CyberTabletop CLI — I turned GitHub Copilot into a tabletop exercise facilitator

#devchallenge #githubchallenge #cli #githubcopilot

GitHub Copilot CLI Challenge Submission

This is a submission for the GitHub Copilot CLI Challenge

What I Built

Most security teams never practice incident response. Tabletop exercises are the fix — you sit around a table, someone reads a scenario, and you talk through what you'd do. But running one takes prep, a facilitator, and scheduling time that nobody has.

So I built a CLI game that does it for you. You pick a ransomware scenario, make decisions each turn, and the situation evolves based on what you chose. The twist: GitHub Copilot CLI is the facilitator. It generates the scenarios, writes the narrative, decides the consequences, and keeps the pressure on.

CyberTabletop CLI is a turn-based cybersecurity tabletop exercise game that runs entirely in your terminal. You play as the incident response lead at a pharmaceutical company that just got hit by ransomware.

Every turn, you get a situation update and 3-4 choices. Pick one, and the game advances the clock, adjusts risk scores, changes asset statuses, and generates the next set of problems. The whole thing is driven by copilot -p calls under the hood — there's no hardcoded scenario tree, so every playthrough is different.

Here's what a session looks like:

You run python main.py start
Copilot generates three ransomware variants with different entry vectors (phishing, supply chain compromise, insider threat, etc.)
You pick one
The game bootstraps a full company profile — assets, security tools, risk levels, the works
Then you're in the loop. Each turn: read the update, pick A/B/C/D, deal with the consequences

The game tracks three risk dimensions (operational, data, legal) on a 0-100 scale, manages an asset list with real-time status changes, and keeps an in-game clock that advances 5-20 minutes per turn depending on what's happening.

When you're done, you can generate an AI debrief with /debrief or export a full markdown transcript with /export — useful for sharing with your team or writing up what happened.

The interactive session supports slash commands so you never leave the game loop: /status to check your risk scores, 'json' to peek at raw state, /help to see what's available, and /exit to save and quit.

Tech stack: Python, Typer, Rich (for terminal formatting), and GitHub Copilot CLI as the AI backend. That's it.

Demo

My Experience with GitHub Copilot CLI

This project uses Copilot CLI in a way I haven't seen before — not just as a development tool, but as the runtime AI engine for the game itself.

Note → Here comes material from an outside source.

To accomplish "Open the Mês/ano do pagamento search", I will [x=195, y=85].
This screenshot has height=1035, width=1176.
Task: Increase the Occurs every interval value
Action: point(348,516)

Every time the game needs content, it shells out to copilot -p "<prompt>" and parses the JSON that comes back. That means Copilot is generating scenarios, writing incident narratives, calculating consequences, and producing debriefs. It's doing the work of a human facilitator, live, in your terminal.

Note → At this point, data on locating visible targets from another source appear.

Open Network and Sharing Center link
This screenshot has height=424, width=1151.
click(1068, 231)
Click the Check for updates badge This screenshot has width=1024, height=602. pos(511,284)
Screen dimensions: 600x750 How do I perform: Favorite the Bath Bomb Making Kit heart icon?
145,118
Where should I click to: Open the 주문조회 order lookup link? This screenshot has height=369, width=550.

Getting this to work reliably was the interesting part.

Prompt engineering for structured output

The biggest challenge was getting consistent JSON back from a CLI tool that's designed for conversational output. I ended up embedding full JSON schemas directly in every prompt, plus a system prompt (FACILITATOR_RULES) that hammers home the constraints: JSON only, no markdown, no backticks, no commentary, ransomware only, 3-4 choices per turn.

Each prompt type (start menu, bootstrap, turn, debrief) has its own schema so Copilot knows exactly what shape to return. The turn prompt also sends the full game state — risk levels, asset statuses, signals, flags, recent player actions — so Copilot can write consequences that actually make sense in context.

Defensive JSON parsing

Even with strict prompts, Copilot sometimes wraps output in markdown fences or adds commentary. So I built a defensive parser that first tries json.loads() on the raw output, then falls back to regex-extracting the first {...} block.

On Windows, I hit another curveball — Copilot occasionally returned PowerShell object notation (@{}, @()) instead of JSON. So there's a converter that handles that too. It's not pretty, but it works.

State machine design

The game state is a single dict that gets passed to Copilot each turn. Copilot returns a "state patch" — risk deltas, asset updates, new signals, flag changes — and the engine applies it. This keeps the game consistent across turns without Copilot needing to remember anything.

I kept the state compact on purpose. Only the last 6 player actions get sent back, and the state only includes what's needed for the next decision. More context = more tokens = slower and less stable responses.

What worked well

Copilot CLI turned out to be surprisingly good at this. The scenarios feel realistic, the consequences track logically, and it naturally escalates tension over time. Constraining it to pharma + ransomware helped a lot — narrow scope = more consistent output.

The 90-second subprocess timeout was generous enough that I never hit it in practice, even with the longer bootstrap prompts.

What I'd do differently

The prompt engineering is brittle. If Copilot changes how it handles system instructions, the JSON parsing could break. A future version would probably benefit from retry logic and schema validation on the response.

I'd also like to support more scenario types beyond ransomware and more industries beyond pharma, but for an MVP the narrow focus was the right call. It kept the prompts stable and the output quality high.

This was a fun build. There's something satisfying about turning a conversational AI tool into a structured game engine — and the result is something I'd actually use to run exercises with my team.